● Dataset records:
************
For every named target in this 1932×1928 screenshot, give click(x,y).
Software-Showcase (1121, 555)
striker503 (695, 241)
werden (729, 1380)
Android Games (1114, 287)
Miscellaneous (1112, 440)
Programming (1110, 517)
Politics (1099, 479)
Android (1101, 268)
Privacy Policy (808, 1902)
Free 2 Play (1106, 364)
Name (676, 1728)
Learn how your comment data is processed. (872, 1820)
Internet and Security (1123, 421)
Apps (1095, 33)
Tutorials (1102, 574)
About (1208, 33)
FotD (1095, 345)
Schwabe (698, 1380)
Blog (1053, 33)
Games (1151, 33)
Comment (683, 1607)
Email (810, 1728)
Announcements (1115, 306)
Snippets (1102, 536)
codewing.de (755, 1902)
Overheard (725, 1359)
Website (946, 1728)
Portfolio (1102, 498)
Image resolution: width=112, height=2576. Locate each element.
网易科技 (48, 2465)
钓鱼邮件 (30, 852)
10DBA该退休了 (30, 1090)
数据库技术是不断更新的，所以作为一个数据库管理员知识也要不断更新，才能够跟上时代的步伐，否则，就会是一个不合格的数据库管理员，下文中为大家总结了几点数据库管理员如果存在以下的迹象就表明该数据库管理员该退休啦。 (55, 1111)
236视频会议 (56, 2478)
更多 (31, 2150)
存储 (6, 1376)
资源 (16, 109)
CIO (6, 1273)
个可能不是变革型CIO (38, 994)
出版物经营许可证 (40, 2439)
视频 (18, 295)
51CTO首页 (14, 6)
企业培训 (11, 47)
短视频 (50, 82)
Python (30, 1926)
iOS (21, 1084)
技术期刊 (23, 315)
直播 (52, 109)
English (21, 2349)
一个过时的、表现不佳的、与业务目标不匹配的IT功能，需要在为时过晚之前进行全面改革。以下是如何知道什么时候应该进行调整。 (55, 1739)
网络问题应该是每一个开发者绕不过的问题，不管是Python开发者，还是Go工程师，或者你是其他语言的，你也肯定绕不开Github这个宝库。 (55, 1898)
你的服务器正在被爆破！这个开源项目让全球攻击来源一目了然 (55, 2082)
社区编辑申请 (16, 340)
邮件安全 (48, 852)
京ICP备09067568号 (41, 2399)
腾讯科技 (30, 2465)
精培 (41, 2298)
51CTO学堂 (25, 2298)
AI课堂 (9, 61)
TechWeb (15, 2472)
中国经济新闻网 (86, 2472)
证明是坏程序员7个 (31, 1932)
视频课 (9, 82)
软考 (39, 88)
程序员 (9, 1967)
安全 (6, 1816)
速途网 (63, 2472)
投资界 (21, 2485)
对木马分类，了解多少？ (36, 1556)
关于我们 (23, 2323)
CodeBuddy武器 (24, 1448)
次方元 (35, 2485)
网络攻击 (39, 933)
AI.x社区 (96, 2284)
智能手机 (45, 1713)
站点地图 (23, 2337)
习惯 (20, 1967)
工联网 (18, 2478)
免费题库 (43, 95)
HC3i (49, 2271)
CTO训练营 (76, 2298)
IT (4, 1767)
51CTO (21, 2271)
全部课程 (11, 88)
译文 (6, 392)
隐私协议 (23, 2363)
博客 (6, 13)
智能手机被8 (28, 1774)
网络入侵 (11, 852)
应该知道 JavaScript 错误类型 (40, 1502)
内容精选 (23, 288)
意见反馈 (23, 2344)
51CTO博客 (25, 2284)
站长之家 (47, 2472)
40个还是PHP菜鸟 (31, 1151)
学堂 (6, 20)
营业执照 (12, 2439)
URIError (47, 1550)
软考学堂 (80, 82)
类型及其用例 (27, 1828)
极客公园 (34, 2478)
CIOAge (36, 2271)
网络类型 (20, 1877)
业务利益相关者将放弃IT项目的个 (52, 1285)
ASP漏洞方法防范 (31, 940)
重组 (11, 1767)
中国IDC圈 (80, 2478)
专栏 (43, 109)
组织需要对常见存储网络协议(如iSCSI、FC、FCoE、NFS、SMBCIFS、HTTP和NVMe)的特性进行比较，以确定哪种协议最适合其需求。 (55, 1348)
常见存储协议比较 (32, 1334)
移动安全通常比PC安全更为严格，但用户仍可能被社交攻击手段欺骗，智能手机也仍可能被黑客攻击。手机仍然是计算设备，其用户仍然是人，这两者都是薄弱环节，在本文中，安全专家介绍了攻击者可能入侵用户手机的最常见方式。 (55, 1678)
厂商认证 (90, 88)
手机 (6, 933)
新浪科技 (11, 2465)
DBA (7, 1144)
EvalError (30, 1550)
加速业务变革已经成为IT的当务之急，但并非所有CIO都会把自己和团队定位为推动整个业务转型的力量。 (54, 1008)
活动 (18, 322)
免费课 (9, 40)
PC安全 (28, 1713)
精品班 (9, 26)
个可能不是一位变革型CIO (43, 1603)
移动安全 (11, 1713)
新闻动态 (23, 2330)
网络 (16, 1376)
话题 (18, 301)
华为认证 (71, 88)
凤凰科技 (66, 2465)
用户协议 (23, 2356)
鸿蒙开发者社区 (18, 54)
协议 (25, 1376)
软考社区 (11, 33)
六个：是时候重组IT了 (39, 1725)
************
● Work to be completed: Return every line of the data above unchanged, from the first line to the last, leaving nothing out.

● Output for this exercise:
For every named target in this 1932×1928 screenshot, give click(x,y).
Software-Showcase (1121, 555)
striker503 (695, 241)
werden (729, 1380)
Android Games (1114, 287)
Miscellaneous (1112, 440)
Programming (1110, 517)
Politics (1099, 479)
Android (1101, 268)
Privacy Policy (808, 1902)
Free 2 Play (1106, 364)
Name (676, 1728)
Learn how your comment data is processed. (872, 1820)
Internet and Security (1123, 421)
Apps (1095, 33)
Tutorials (1102, 574)
About (1208, 33)
FotD (1095, 345)
Schwabe (698, 1380)
Blog (1053, 33)
Games (1151, 33)
Comment (683, 1607)
Email (810, 1728)
Announcements (1115, 306)
Snippets (1102, 536)
codewing.de (755, 1902)
Overheard (725, 1359)
Website (946, 1728)
Portfolio (1102, 498)
Image resolution: width=112, height=2576. Locate each element.
网易科技 (48, 2465)
钓鱼邮件 (30, 852)
10DBA该退休了 (30, 1090)
数据库技术是不断更新的，所以作为一个数据库管理员知识也要不断更新，才能够跟上时代的步伐，否则，就会是一个不合格的数据库管理员，下文中为大家总结了几点数据库管理员如果存在以下的迹象就表明该数据库管理员该退休啦。 (55, 1111)
236视频会议 (56, 2478)
更多 (31, 2150)
存储 (6, 1376)
资源 (16, 109)
CIO (6, 1273)
个可能不是变革型CIO (38, 994)
出版物经营许可证 (40, 2439)
视频 (18, 295)
51CTO首页 (14, 6)
企业培训 (11, 47)
短视频 (50, 82)
Python (30, 1926)
iOS (21, 1084)
技术期刊 (23, 315)
直播 (52, 109)
English (21, 2349)
一个过时的、表现不佳的、与业务目标不匹配的IT功能，需要在为时过晚之前进行全面改革。以下是如何知道什么时候应该进行调整。 (55, 1739)
网络问题应该是每一个开发者绕不过的问题，不管是Python开发者，还是Go工程师，或者你是其他语言的，你也肯定绕不开Github这个宝库。 (55, 1898)
你的服务器正在被爆破！这个开源项目让全球攻击来源一目了然 (55, 2082)
社区编辑申请 (16, 340)
邮件安全 (48, 852)
京ICP备09067568号 (41, 2399)
腾讯科技 (30, 2465)
精培 (41, 2298)
51CTO学堂 (25, 2298)
AI课堂 (9, 61)
TechWeb (15, 2472)
中国经济新闻网 (86, 2472)
证明是坏程序员7个 (31, 1932)
视频课 (9, 82)
软考 (39, 88)
程序员 (9, 1967)
安全 (6, 1816)
速途网 (63, 2472)
投资界 (21, 2485)
对木马分类，了解多少？ (36, 1556)
关于我们 (23, 2323)
CodeBuddy武器 (24, 1448)
次方元 (35, 2485)
网络攻击 (39, 933)
AI.x社区 (96, 2284)
智能手机 (45, 1713)
站点地图 (23, 2337)
习惯 (20, 1967)
工联网 (18, 2478)
免费题库 (43, 95)
HC3i (49, 2271)
CTO训练营 (76, 2298)
IT (4, 1767)
51CTO (21, 2271)
全部课程 (11, 88)
译文 (6, 392)
隐私协议 (23, 2363)
博客 (6, 13)
智能手机被8 (28, 1774)
网络入侵 (11, 852)
应该知道 JavaScript 错误类型 (40, 1502)
内容精选 (23, 288)
意见反馈 (23, 2344)
51CTO博客 (25, 2284)
站长之家 (47, 2472)
40个还是PHP菜鸟 (31, 1151)
学堂 (6, 20)
营业执照 (12, 2439)
URIError (47, 1550)
软考学堂 (80, 82)
类型及其用例 (27, 1828)
极客公园 (34, 2478)
CIOAge (36, 2271)
网络类型 (20, 1877)
业务利益相关者将放弃IT项目的个 (52, 1285)
ASP漏洞方法防范 (31, 940)
重组 (11, 1767)
中国IDC圈 (80, 2478)
专栏 (43, 109)
组织需要对常见存储网络协议(如iSCSI、FC、FCoE、NFS、SMBCIFS、HTTP和NVMe)的特性进行比较，以确定哪种协议最适合其需求。 (55, 1348)
常见存储协议比较 (32, 1334)
移动安全通常比PC安全更为严格，但用户仍可能被社交攻击手段欺骗，智能手机也仍可能被黑客攻击。手机仍然是计算设备，其用户仍然是人，这两者都是薄弱环节，在本文中，安全专家介绍了攻击者可能入侵用户手机的最常见方式。 (55, 1678)
厂商认证 (90, 88)
手机 (6, 933)
新浪科技 (11, 2465)
DBA (7, 1144)
EvalError (30, 1550)
加速业务变革已经成为IT的当务之急，但并非所有CIO都会把自己和团队定位为推动整个业务转型的力量。 (54, 1008)
活动 (18, 322)
免费课 (9, 40)
PC安全 (28, 1713)
精品班 (9, 26)
个可能不是一位变革型CIO (43, 1603)
移动安全 (11, 1713)
新闻动态 (23, 2330)
网络 (16, 1376)
话题 (18, 301)
华为认证 (71, 88)
凤凰科技 (66, 2465)
用户协议 (23, 2356)
鸿蒙开发者社区 (18, 54)
协议 (25, 1376)
软考社区 (11, 33)
六个：是时候重组IT了 (39, 1725)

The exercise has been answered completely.